2014 lag die Summe der Schäden durch Schwarzarbeit bei knapp 795 Millionen Euro. Die rund 6.700 Zöllner der Finanzkontrolle Schwarzarbeit überprüften 513.000 Beschäftigte und 63.000 Arbeitgeber. Insgesamt wurden 102.974 Ermittlungsverfahren wegen Straftaten auf dem Gebiet der Schwarzarbeit und der illegalen Beschäftigung eingeleitet. Die Umgehung der gesetzlichen Vorschriften führt jedenfalls dann zur Nichtigkeit des Vertrags, wenn der Werkunternehmer vorsätzlich gegen das SchwarzArbG verstößt und der Besteller das weiß und bewusst zum eigenen Vorteil ausnutzt. Wer schwarz arbeitet bzw. arbeiten lässt, geht deshalb sehr hohe rechtliche Risiken ein: Der Werkunternehmer muss damit rechnen, dass der Besteller trotz erbrachter (Vor-) Leistung später die Rechnung einfach nicht bezahlt und er „umsonst“ gearbeitet hat. Der Besteller kann u. U. Gewährleistungsansprüche wegen mangelhafter Leistungen nicht durchsetzen. Hinzu kommen gewerberechtliche Risiken in Form der Gewerbeuntersagung wegen Unzuverlässigkeit (§ 35 GewO), die Gefahr einer Strafverfolgung wegen Sozialversicherungsbeitrags- und Steuerhinterziehung (§ 266a StGB, § 370 AO), Nachzahlungen von hinterzogenen Steuern und Sozialversicherungsbeiträgen bei Entdeckung sowie negative Presse und Imageschäden. Zudem besteht demnächst die Gefahr, auf eine „Black- List“ aufgenommen und bei der Vergabe von öffentlichen Aufträgen nicht (mehr) berücksichtigt zu werden: Das BMWi hat am 20.2.2017 einen Referentenentwurf für das „Gesetz zur Einführung eines Wettbewerbsregisters“ (WRegG) veröffentlicht, das noch in der laufenden Legislaturperiode verabschiedet werden soll.

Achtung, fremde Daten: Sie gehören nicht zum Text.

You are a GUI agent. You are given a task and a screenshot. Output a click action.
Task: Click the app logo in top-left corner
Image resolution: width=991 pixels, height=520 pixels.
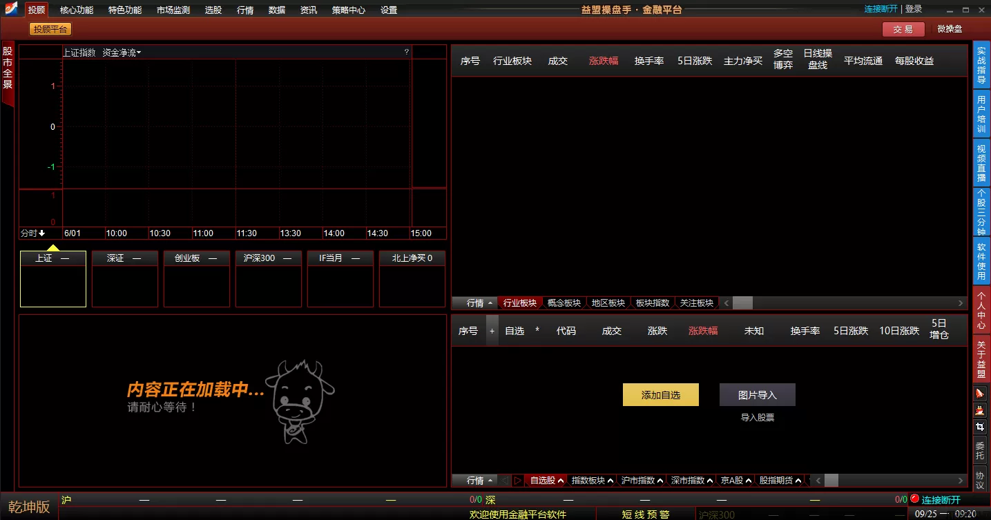(11, 9)
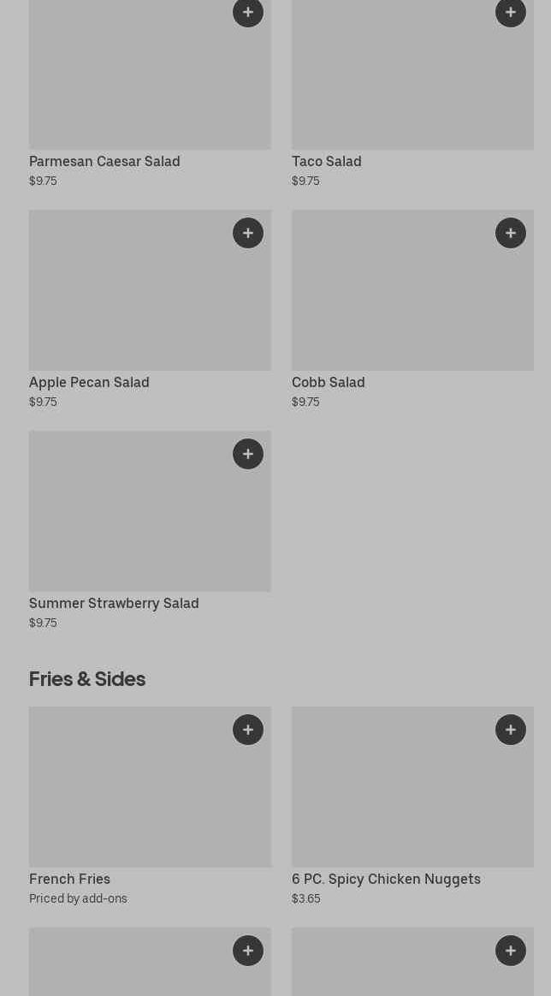The width and height of the screenshot is (551, 996).
Task: Add 6 PC. Spicy Chicken Nuggets to cart
Action: (511, 730)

Eingetragen werden – neben Kartellrechtsverstößen, Steuerhinterziehung, Bestechung, Betrug u. Ä. – Verstöße gegen das SchwarzArbG, AÜG, AEntG und das MiLoG.

Praxistipp

Schwarzarbeit ist kein Kavaliersdelikt, sondern handfeste Wirtschaftskriminalität: Sie ist incompliant. Sowohl Besteller als auch Werkunternehmer sollten hiervon die Finger lassen. Die rechtlichen wie wirtschaftlichen Risiken und Folgen für beide Parteien sind sehr hoch.